Eidon
Overview
Eidon is a real-time face recognition system built on ArcFace embeddings and SCRFD RetinaFace detection. It ships in two modes: a fully client-side browser app compiled from Rust to WebAssembly, and a Python backend with a FastAPI REST API. Both run entirely on CPU — no GPU, no cloud API, no paid services required.
The Problem
Face recognition demos either depend on cloud vision APIs (which means sending biometric data to a third party) or require a GPU and a non-trivial server setup. Neither option works for a privacy-conscious deployment on modest hardware. The goal was a system that runs on a consumer-grade CPU, stores nothing outside the device, and deploys to a static host.
How It Works
A SCRFD face detector locates faces and extracts 5-point landmarks. Those landmarks drive an affine alignment that crops and warps each face to a 112×112 patch, which is then passed through an ArcFace MobileNet backbone to produce a 512-dimensional L2-normalised embedding.
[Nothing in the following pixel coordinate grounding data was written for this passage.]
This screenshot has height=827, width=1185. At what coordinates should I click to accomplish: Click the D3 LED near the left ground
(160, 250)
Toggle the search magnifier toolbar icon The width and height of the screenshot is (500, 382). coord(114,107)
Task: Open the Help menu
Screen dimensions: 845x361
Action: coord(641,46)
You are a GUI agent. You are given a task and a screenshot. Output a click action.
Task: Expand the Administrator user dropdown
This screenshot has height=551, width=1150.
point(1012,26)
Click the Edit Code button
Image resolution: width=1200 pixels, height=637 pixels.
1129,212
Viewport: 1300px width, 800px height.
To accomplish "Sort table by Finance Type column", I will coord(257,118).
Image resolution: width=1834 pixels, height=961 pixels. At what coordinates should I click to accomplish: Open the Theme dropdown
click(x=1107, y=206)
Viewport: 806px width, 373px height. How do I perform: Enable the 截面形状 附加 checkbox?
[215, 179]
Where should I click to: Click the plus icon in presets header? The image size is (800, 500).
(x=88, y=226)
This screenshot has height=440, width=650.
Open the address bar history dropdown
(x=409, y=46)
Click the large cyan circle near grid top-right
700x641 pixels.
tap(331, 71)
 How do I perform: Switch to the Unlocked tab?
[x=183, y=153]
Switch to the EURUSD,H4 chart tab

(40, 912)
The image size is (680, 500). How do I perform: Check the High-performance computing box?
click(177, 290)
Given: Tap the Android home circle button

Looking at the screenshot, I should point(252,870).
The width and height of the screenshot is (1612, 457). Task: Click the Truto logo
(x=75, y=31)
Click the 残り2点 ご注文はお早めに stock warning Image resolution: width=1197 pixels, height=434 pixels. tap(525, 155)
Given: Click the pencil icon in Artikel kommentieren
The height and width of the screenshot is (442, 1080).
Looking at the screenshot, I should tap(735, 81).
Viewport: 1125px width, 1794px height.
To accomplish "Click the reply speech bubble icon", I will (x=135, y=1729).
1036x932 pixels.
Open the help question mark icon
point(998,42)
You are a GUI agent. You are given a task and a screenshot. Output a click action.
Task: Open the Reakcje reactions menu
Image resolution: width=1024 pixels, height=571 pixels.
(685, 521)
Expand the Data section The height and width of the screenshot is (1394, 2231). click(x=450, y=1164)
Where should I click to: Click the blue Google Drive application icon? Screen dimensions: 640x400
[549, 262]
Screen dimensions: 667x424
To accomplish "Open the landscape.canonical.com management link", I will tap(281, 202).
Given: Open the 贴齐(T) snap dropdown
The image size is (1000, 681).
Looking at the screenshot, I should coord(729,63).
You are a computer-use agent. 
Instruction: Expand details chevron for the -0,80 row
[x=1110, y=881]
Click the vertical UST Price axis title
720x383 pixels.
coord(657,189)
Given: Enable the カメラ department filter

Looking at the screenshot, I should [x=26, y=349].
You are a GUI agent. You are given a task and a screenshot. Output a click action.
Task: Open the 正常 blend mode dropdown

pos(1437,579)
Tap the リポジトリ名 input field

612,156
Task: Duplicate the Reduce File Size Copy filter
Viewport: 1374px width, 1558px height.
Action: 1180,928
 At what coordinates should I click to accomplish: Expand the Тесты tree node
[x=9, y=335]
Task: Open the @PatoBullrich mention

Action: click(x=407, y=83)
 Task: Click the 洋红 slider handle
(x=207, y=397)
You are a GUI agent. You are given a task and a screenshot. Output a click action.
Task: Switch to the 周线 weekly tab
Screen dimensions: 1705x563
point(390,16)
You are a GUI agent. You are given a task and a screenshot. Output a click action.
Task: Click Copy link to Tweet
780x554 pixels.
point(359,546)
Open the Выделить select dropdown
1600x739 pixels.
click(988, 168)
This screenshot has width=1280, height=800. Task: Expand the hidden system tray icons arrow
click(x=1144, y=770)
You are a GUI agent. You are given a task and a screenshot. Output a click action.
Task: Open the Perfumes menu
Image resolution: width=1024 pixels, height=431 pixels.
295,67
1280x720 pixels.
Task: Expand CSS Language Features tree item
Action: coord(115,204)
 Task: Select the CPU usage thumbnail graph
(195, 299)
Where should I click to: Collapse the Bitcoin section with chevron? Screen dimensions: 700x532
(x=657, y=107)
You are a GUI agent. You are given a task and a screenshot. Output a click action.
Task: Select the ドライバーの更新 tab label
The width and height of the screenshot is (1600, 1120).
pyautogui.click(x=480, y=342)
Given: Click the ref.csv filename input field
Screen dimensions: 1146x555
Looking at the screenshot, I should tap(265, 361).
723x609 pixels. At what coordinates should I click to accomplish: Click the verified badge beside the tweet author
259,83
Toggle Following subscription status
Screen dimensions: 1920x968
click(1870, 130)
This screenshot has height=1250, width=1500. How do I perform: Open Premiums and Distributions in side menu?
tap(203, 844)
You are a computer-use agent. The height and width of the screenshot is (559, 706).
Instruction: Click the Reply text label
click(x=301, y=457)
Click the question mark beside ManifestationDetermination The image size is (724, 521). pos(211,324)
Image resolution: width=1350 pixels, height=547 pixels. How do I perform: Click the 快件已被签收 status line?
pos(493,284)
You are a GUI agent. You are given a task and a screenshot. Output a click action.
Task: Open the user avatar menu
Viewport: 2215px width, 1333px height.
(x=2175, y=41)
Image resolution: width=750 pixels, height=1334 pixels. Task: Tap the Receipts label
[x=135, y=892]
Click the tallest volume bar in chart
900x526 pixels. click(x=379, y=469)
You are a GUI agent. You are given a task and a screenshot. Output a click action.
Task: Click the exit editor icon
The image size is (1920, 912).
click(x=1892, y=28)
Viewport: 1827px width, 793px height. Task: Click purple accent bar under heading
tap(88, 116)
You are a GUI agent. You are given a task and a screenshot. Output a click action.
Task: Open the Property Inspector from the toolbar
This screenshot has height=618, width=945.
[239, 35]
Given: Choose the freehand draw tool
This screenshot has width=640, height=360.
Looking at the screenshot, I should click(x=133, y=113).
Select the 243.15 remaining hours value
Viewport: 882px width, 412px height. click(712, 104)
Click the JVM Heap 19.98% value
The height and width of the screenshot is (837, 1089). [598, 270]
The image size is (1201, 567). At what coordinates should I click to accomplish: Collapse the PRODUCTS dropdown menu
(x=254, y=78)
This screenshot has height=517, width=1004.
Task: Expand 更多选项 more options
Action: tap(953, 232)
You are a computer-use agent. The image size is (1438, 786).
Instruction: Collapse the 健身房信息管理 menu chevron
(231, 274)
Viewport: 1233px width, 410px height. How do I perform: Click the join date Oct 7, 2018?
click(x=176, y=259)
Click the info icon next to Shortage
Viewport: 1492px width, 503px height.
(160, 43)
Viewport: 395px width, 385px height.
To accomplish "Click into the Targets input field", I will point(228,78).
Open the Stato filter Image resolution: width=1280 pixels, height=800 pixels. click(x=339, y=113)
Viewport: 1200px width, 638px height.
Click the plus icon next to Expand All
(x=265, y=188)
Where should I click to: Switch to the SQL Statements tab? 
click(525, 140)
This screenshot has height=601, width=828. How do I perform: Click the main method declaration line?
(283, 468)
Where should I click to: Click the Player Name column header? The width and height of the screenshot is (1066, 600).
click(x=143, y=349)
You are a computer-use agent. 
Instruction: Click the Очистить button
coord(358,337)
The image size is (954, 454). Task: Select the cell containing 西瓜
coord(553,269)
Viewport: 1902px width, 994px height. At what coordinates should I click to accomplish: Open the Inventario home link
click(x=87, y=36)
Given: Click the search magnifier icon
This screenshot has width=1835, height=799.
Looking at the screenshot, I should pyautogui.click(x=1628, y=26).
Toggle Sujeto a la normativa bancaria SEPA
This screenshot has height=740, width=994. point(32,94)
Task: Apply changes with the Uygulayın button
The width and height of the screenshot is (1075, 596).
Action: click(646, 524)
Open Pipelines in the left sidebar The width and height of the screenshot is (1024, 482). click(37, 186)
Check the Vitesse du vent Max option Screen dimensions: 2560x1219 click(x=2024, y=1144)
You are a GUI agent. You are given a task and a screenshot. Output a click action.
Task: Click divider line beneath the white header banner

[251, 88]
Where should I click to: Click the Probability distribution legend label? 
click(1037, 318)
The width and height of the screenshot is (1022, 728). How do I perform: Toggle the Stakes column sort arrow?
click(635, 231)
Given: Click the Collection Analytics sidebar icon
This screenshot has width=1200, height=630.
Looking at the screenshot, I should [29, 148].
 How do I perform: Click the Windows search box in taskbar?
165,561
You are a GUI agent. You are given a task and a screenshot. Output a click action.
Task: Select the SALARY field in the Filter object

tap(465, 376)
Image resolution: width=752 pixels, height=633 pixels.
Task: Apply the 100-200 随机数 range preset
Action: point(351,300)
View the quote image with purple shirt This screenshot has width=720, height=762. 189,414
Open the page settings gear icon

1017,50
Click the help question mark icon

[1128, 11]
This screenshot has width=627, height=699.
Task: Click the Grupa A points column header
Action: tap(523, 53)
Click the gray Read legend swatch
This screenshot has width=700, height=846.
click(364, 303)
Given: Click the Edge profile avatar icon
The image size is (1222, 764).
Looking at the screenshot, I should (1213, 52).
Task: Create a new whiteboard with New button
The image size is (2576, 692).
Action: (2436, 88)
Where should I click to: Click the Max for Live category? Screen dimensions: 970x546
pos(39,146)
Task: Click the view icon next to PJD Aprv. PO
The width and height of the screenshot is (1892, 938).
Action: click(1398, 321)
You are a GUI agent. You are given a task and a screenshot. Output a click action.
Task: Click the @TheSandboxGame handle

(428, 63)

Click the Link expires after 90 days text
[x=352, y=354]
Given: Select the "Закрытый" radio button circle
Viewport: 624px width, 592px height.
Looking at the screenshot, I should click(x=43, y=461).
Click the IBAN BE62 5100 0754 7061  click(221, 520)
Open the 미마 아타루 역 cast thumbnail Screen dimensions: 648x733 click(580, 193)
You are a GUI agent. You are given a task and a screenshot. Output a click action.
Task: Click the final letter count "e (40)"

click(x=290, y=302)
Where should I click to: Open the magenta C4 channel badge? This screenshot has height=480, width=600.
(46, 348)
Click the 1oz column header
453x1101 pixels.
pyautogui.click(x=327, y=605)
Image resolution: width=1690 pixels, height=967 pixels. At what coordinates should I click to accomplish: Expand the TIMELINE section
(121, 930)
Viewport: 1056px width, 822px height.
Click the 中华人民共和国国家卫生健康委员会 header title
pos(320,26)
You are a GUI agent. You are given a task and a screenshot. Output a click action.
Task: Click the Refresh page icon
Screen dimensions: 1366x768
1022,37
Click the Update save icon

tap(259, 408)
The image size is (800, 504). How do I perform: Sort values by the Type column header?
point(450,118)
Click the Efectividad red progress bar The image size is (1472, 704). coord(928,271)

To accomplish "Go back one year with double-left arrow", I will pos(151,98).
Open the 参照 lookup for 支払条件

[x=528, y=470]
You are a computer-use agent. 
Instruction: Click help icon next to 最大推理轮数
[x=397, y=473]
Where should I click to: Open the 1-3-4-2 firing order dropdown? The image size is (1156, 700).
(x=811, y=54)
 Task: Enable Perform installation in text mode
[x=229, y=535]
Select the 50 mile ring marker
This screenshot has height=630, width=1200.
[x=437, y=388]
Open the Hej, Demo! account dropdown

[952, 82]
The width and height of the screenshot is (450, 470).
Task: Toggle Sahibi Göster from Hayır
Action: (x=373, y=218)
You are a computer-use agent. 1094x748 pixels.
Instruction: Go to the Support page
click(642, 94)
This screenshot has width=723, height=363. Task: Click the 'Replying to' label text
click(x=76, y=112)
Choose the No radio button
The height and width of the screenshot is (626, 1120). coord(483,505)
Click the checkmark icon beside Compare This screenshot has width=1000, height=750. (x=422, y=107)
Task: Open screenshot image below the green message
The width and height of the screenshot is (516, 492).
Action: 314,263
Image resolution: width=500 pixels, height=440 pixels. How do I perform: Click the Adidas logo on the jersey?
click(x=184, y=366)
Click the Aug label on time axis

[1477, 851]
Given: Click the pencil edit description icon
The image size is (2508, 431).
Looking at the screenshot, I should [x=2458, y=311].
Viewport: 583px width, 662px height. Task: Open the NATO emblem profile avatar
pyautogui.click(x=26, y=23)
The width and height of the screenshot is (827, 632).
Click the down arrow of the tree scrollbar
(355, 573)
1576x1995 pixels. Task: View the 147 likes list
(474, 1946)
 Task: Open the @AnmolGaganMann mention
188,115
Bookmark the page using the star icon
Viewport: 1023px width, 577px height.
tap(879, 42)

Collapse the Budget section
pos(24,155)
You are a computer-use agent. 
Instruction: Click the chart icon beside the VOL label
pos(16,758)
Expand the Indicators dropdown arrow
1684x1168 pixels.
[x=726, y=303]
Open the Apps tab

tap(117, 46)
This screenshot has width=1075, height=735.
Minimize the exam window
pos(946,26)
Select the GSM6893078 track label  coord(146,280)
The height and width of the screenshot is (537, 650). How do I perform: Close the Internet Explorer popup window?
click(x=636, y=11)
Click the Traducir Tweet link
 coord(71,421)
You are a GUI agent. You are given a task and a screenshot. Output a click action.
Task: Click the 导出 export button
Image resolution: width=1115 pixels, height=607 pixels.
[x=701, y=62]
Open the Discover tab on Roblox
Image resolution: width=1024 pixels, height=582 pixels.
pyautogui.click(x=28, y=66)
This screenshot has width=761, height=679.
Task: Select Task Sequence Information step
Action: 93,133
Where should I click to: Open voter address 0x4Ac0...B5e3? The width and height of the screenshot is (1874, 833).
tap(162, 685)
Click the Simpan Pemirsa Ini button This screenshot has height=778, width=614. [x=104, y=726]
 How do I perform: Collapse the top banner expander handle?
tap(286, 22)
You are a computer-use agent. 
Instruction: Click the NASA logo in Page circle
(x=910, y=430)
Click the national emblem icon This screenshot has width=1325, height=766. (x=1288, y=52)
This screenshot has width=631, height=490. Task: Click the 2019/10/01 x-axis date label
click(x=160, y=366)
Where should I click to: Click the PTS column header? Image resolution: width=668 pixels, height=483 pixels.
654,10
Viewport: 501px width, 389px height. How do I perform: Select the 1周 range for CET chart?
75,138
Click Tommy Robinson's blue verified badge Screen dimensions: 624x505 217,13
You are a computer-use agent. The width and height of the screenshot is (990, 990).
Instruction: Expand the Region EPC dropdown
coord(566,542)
Recognition is a cosine similarity lookup against stored embeddings — no training required after enrolment.
Input (webcam / image)
│
▼
SCRFD RetinaFace detector ──► 5-point alignment → 112×112 crop
│
▼
ArcFace MobileNet (w600k_mbf) ──► 512-dim L2-normalised embedding
│
▼
Cosine similarity vs stored embeddings ──► identity + confidence score
Both ONNX models (det_500m.onnx, w600k_mbf.onnx) are from the InsightFace buffalo_s pack and weigh in at under 10 MB combined.
Two Deployment Modes
| Mode | Stack | Where data lives |
|---|---|---|
| Browser app | Rust → WASM, onnxruntime-web, Leptos | Entirely in your browser (IndexedDB) |
| Python backend | FastAPI + OpenCV webcam | Your machine |
Key Features
| Feature | Detail |
|---|---|
| Privacy-first | No images, frames, or embeddings ever leave the device in browser mode |
| Guided enrolment | 5-pose camera capture with geometric head-pose validation (yaw + roll) |
| Photo upload enrolment | Enrol from up to 10 images selected from disk |
| Live bounding-box overlay | Real-time face detection with identity labels on the webcam feed |
| Profile management | View and delete stored identities from the browser UI |
| CPU-only inference | Runs on an Intel N100 at ~80–150 ms per detection + embedding pass |
| REST API | FastAPI backend with /recognize, /enroll, /identities endpoints |
| Docker support | Single docker compose up for the Python backend |
Tech Stack
| Component | Detail |
|---|---|
| Browser frontend | Rust compiled to wasm32-unknown-unknown via Trunk, Leptos CSR |
| Inference (browser) | onnxruntime-web loaded from CDN |
| Local storage | IndexedDB via Rexie |
| Python package | FastAPI REST API, OpenCV, ONNX Runtime CPU |
| Models | InsightFace buffalo_s: SCRFD det_500m + ArcFace w600k_mbf |
| Deployment | GitHub Pages (Pages workflow: download models → trunk build --release → deploy) |